Time Crystal Platform: From Quasicrystal Structures in Time to Systems with Exotic Interactions

Time crystals are quantum many-body systems that, due to interactions between particles, are able to spontaneously self-organize their motion in a periodic way in time by analogy with the formation of crystalline structures in space in condensed matter physics. In solid state physics properties of space crystals are often investigated with the help of external potentials that are spatially periodic and reflect various crystalline structures. A similar approach can be applied for time crystals, as periodically driven systems constitute counterparts of spatially periodic systems, but in the time domain. Here we show that condensed matter problems ranging from single particles in potentials of quasicrystal structure to many-body systems with exotic long-range interactions can be realized in the time domain with an appropriate periodic driving. Moreover, it is possible to create molecules where atoms are bound together due to destructive interference if the atomic scattering length is modulated in time.

Figure 1

Time quasicrystal: a particle bouncing on a vibrating mirror in a gravitational field in a one-dimensional model. The $1:1$ resonance condition is assumed. Left: the effective potential $V_{\mathrm{eff}}(\mathrm{\Theta })$ with the quasicrystal structure corresponding to the seventh Fibonacci number. Right: Fourier components of the periodic vibration of the mirror, $(f(t)/{\omega }^2)=\sum _k(f_k^c\cos k\omega t+f_k^s\sin k\omega t)$, that result in $V_{\mathrm{eff}}(\mathrm{\Theta })$ presented in the left panel. Full symbols are related to $f_k^c$, open symbols to $f_k^s$. The inset of this panel shows $\mathbf{(}f(t)/{\omega }^2\mathbf{)}$ over one period.

Figure 2

System with exotic interactions: ultracold atoms bouncing on a harmonically oscillating mirror in a one-dimensional model. The $20:1$ resonance condition is fulfilled and the many-body system is described by the Hamiltonian (1). The left panel shows the interaction coefficients $U_{ij}$ corresponding to the scattering length $g_0(t)$ that is presented in the right panel. The frequency $\omega =2.8$ of the mirror oscillations and $\lambda =0.1$ which result in $J=3.7\times {10}^{-5}$ and the gap of $302J$ between the lowest and first excited energy bands.
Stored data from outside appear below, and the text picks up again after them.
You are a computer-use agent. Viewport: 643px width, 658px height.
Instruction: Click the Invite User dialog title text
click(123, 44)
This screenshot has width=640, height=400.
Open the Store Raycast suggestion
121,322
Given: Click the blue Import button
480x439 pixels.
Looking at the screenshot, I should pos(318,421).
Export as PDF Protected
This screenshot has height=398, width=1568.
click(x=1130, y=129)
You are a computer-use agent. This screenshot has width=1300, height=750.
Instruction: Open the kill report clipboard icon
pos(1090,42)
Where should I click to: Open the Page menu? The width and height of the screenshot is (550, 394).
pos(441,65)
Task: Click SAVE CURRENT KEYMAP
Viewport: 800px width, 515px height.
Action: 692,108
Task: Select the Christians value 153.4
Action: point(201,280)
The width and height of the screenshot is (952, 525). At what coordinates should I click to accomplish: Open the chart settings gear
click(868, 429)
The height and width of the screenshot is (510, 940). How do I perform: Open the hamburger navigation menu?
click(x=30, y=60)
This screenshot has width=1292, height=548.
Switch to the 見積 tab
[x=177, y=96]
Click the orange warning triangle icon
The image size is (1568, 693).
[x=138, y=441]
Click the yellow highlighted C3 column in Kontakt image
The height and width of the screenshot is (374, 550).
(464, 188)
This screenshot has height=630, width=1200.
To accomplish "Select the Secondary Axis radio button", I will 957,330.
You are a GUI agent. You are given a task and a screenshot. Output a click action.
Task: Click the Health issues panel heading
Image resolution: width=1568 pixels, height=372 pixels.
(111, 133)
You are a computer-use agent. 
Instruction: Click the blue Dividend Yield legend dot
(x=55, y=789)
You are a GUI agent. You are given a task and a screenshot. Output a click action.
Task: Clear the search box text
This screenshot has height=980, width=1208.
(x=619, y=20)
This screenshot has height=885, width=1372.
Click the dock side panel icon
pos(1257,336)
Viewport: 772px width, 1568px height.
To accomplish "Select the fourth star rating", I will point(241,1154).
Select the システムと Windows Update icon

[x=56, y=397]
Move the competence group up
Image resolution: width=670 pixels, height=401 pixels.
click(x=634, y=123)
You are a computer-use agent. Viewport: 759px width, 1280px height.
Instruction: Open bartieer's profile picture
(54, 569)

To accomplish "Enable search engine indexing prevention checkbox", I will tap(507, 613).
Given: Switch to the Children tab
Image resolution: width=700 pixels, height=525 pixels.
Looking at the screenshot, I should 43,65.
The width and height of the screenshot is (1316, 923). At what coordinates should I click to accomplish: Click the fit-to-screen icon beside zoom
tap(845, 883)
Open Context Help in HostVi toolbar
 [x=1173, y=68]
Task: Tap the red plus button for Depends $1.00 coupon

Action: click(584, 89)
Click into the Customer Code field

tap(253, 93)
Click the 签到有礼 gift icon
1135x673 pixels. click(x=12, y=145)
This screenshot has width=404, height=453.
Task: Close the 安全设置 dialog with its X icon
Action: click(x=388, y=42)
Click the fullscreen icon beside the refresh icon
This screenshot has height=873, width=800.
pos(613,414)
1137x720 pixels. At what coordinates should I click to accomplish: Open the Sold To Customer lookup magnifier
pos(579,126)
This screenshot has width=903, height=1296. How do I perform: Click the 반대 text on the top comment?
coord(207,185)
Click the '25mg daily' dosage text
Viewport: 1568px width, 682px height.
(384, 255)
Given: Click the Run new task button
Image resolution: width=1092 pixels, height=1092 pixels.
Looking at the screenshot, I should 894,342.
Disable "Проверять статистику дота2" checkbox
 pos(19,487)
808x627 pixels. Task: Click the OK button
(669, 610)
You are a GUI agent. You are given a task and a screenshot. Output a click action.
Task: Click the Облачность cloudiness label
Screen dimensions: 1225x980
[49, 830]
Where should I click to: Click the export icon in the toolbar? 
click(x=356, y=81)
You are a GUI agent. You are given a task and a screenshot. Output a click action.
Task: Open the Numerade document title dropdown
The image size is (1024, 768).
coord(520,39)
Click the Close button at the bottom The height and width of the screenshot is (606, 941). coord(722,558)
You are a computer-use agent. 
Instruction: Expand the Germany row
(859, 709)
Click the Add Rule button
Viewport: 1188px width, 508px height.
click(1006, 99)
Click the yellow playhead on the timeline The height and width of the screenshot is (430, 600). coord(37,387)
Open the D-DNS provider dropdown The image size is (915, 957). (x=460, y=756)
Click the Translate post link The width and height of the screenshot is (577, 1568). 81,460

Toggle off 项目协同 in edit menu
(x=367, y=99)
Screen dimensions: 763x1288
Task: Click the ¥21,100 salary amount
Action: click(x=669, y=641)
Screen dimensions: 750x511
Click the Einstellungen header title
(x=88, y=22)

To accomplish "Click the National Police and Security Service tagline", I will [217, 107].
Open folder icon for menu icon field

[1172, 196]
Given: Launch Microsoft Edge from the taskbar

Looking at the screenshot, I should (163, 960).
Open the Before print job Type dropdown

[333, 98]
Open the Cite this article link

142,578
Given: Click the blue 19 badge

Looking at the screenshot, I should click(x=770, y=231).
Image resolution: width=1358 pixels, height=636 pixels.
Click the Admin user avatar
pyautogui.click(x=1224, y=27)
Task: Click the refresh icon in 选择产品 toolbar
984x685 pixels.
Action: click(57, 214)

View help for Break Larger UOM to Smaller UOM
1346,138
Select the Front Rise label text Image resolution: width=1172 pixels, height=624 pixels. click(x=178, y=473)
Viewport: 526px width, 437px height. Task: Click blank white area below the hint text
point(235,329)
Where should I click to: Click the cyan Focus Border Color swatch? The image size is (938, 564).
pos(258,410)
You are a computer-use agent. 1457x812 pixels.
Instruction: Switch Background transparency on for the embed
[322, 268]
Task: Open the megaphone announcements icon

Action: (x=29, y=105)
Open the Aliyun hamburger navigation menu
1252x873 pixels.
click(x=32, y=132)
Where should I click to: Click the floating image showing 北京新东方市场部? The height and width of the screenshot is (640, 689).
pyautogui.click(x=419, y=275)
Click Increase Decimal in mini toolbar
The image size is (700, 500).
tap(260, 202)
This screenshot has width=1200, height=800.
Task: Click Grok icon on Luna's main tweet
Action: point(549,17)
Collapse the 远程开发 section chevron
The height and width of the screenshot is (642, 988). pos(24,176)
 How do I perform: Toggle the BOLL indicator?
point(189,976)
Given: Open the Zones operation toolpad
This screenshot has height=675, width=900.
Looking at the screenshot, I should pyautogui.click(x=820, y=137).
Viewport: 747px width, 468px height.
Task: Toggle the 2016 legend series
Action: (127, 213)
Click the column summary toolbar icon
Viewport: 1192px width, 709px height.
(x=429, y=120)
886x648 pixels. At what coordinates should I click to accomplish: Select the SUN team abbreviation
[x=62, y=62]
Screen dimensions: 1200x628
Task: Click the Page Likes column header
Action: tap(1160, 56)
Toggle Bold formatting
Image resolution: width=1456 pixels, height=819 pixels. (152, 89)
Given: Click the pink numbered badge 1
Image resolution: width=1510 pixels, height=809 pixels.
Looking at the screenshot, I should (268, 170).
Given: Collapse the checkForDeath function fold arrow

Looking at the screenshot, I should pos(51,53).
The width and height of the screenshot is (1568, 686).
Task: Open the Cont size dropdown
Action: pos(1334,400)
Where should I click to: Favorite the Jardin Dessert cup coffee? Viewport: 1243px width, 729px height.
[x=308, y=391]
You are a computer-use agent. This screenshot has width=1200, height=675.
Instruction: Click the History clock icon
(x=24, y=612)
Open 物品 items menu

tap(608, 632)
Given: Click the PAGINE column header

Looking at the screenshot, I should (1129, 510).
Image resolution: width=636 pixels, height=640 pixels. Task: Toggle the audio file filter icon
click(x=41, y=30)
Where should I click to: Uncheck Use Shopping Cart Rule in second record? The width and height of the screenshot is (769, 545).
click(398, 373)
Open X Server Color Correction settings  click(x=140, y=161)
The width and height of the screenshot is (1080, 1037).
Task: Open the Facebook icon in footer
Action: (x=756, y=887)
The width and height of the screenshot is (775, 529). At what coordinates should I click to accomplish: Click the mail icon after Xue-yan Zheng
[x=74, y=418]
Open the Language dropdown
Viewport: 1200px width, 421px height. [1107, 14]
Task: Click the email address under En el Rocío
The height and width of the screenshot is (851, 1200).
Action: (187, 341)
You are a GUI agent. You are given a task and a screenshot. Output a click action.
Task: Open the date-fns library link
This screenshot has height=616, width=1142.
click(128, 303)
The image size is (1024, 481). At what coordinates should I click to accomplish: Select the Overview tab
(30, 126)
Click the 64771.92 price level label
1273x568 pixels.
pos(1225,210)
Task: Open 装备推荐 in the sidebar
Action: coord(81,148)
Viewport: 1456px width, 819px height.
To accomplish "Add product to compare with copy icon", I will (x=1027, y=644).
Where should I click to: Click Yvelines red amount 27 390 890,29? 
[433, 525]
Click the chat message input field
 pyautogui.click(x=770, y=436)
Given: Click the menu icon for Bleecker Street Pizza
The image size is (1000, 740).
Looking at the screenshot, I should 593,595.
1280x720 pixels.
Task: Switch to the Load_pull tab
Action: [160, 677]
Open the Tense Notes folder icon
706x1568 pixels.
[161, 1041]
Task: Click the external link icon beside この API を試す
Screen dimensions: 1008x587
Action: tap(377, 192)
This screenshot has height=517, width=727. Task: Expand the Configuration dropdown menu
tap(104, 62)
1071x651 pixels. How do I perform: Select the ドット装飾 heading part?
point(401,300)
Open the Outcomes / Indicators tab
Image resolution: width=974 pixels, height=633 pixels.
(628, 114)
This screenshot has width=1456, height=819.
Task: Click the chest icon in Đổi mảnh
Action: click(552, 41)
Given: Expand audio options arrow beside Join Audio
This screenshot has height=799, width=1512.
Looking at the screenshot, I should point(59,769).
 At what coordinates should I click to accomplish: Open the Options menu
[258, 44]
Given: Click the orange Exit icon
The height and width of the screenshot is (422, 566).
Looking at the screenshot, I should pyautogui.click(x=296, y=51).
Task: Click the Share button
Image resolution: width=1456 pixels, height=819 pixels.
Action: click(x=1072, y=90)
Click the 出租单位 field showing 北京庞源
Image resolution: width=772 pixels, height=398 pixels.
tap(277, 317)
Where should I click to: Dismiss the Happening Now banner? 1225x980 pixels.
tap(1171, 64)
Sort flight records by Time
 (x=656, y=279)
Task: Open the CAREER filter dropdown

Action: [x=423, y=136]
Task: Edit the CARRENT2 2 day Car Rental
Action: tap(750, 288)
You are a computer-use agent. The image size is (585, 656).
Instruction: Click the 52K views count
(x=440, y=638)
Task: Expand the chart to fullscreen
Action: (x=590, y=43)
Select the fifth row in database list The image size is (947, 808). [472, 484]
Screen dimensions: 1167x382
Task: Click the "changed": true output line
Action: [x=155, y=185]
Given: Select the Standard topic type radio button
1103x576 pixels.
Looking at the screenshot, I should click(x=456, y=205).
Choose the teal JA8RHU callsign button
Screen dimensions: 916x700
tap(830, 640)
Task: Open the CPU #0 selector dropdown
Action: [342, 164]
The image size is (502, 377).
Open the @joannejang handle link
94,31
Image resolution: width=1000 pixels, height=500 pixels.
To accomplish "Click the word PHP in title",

Temporary interaction coefficients $(s2\pi /\omega )|g_0(t)|u_{ij}(t)\le 85J$.

Figure 3

Time crystal with properties of a two-dimensional space crystal: ultracold atoms bouncing between two perpendicular and harmonically oscillating mirrors with $\omega =1.05$, $\lambda =0.02$, and $\phi =(\pi /2)$. The $5:1$ resonance conditions are fulfilled and the many-body system is described by a two-dimensional version of the Bose-Hubbard Hamiltonian (1). For $g_0(t)=\mathrm{const}$, the on-site interactions are dominant, i.e., $U_{ii}/g_0\in [0.2,0.3]J$, where different values correspond to different classical trajectories, while $U_{ij\ne i}/g_0<0.07J$. The left panel shows 25 Wannier wave packets, i.e., $\rho (x,y,t)=\sum _{\mathbf{j}}|W_{\mathbf{j}}(x,y,t){|}^2$, at $t=(4/\omega )$ and trajectories along which they propagate—dots indicate positions of the centers of the wave packets. Two perpendicular mirrors are located at $x=0$ and $y=0$ and they form a $(\pi /4)$ angle with respect to the gravitational force ${\overrightarrow{F}}_g$. Right panels present $\rho (x,y,t)$ at $(x,y)=(90,90)$ (a) and (82,82) (b) versus $t$: these plots reflect cuts of a square lattice described by the Bose-Hubbard model in the moving frame. Numbers in parentheses indicate which lattice sites $\mathbf{j}=(j_x,j_y)$ are located along the cuts.

Figure 4

Two atoms bound together due to destructive interference. The left panel shows a schematic plot of an experiment where two distinguishable atoms move on a ring in opposite directions with momenta $\pm \omega$. Resonant modulation of atomic scattering length allows one to create a molecule where the atoms are bound together due to destructive interference; i.e., in the moving frame eigenstates of the system are Anderson localized. The right panel presents probability densities for detection of the atoms at ${\theta }_1={\theta }_2$ in the laboratory frame versus $t$ for two eigenstates related to energies $E=6020$ (orange line) and 10460 (blue line) for $\lambda =5660$ and $k_0=500$.